公元950年,大将军郭威发动兵变,闯入太后李三娘寝宫,李太后赶忙说道:“皇位尽管拿去,别伤我性命”,却见郭威扑通跪倒在地:“太后,臣郭威一片忠心,只为铲除奸邪。”李太后心中暗自狐疑,并未全信。
这场政变发生在公元950年寒冬,郭威的军队踏破开封皇宫的薄冰,血迹顺着盔甲的缝隙滴落,溅在太后寝宫的地砖上。李三娘紧紧握着念珠,躲在屏风后瑟瑟发抖,她再次恳求以皇位保全性命,这位杀气腾腾的大将军再次下跪,“臣一心为国除奸!” 这血染战袍下的,是比刀剑更锐利的算计。 忠臣与帝王,两种身份在他身上完美融合。
就在刘承祐的诛杀郭威和监军王峻的密旨送达邺都之时,郭威正指导士兵学习天文星象。 密旨上的墨迹尚且未干,送信的使者却已命丧黄泉,喉咙被掌管印信的魏仁浦割断。原来,魏仁浦早已将空白诏书换成了佛经的抄本。 狂风呼啸,宛如厉鬼哭嚎。郭威凝视着案头的家书,半月前妻子儿女寄来的腊肉还挂在房梁上,然而密报却显示他们已在三天前惨死在汴京刑场。

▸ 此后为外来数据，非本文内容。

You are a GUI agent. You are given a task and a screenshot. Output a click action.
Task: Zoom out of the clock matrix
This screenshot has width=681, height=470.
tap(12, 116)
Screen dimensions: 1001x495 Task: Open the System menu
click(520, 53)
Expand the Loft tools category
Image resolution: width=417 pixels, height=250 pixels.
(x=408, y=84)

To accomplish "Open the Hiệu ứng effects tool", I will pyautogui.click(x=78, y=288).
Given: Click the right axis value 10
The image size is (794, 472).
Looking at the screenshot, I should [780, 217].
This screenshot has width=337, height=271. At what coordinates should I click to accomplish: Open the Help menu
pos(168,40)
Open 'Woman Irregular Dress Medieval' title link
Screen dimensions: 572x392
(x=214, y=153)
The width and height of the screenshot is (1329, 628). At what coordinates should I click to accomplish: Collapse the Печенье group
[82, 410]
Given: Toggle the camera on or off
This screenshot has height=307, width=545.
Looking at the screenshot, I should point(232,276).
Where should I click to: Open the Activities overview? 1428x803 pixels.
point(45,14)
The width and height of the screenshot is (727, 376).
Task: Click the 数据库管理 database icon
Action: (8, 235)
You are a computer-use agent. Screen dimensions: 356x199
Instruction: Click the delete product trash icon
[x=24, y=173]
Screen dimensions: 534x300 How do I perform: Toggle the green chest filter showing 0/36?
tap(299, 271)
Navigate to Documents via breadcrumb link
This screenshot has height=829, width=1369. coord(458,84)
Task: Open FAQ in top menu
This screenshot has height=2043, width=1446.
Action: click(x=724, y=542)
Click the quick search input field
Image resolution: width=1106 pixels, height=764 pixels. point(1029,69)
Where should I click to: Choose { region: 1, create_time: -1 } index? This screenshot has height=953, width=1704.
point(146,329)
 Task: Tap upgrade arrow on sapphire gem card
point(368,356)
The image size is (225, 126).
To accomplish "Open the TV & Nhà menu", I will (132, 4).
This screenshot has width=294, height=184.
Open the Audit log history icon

他拿起炭笔,在地图上勾勒出一条血色路线:从邺都到开封,七百里路程,途经十二个军镇,其中五个镇守将领曾受过他的救命之恩。 铁骑践踏,黄河冰面裂成蛛网状。郭威的先锋部队渡过冰河时,守将李洪义正颤抖地望着伪造的“诛九族诏书”。 那诏书上甚至盖着皇帝的私印,实则是魏仁浦用萝卜刻制的赝品。 滑州城门打开的瞬间,郭威脱下战袍,三万将士身着素衣,丧幡迎风飘扬,如银色波浪。
刘子陂之战,隐帝的龙纹盔甲在火光中格外显眼。郭威的士兵故意后撤,诱敌深入冰沼。 年轻的皇帝亲临战场,追入冰层。 冰层碎裂的声音被杀戮声淹没,隐帝的玉盔沉入冰窟,映照着郭威冷漠的面容。 这位“忠臣”的枪尖始终指向地面。
太后寝宫的香气无法掩盖血腥味。 李三娘看着郭威下跪时震落的碎块,那是她儿子贴身侍卫的骨骼。郭威呈上“暂立刘赟为帝”的奏章,太后玉玺被迫盖上,印泥混杂着屏风上飞溅的脑浆。
更荒诞的一幕在澶州驿站上演。 侍卫亲军都指挥使王殷用预备好的杏黄旗裹住郭威,金线绣的飞龙在火光中若隐若现。 史书上不会记载的是,那夜驿站的地窖里关押着三十名文吏,他们奉命四处散播“天降黄旗”的祥瑞之兆。
郭威登基大典上奏响了《秦王破阵乐》,礼官却发现龙椅扶手上有一道刀痕。那是三个月前郭威觐见隐帝时,佩刀不小心划伤的痕迹。新帝的龙袍袖口特地加长了三寸,刚好遮住这道弑君的铁证。 新朝年号“广顺”暗藏玄机,“显圣”被郭威改为了“广顺”,广字寓意兵锋所指皆顺服,顺字包含“川”字旁,暗指被他沉入黄河的宗室亲王刘赟。
登基后,郭威下令重铸龙椅,金水注入模具时,监工高呼“这是凤凰涅槃!” 显德元年春,郭威带病修改《均田令》。当宰相建议保留皇室庄园时,他掷出砚台,怒斥道:“我的庄园在邢州坟墓旁,只有三亩七分!” 满朝噤声,新帝早已拟好将皇家狩猎场分给百姓的诏书,署名处却是一个沾满血迹的手印,那是他处决刘氏宗亲时留下的朱砂。
最讽刺的仁政体现在刑律的修改上,新法规定“偷窃一文钱者免死”,而当初告发郭威谋反的密探,却因盗窃军粮而被处决。当第一个被赦免的小贼叩谢皇恩时,刑场上正传来处决五十四名刘氏旧臣的号令。
开封州桥遗址出土的显德元年粮仓中,粟米下埋着九具无头尸骸。考古学家在陶罐中发现了冻结的血块和麦粒的混合物,如同那个雪夜,郭威跪拜时,甲胄缝隙滴落的血珠渗入新播的麦种。 当血水滋养的麦浪成为新朝的根基,历史的轮回早在跪拜的那一刻便已注定。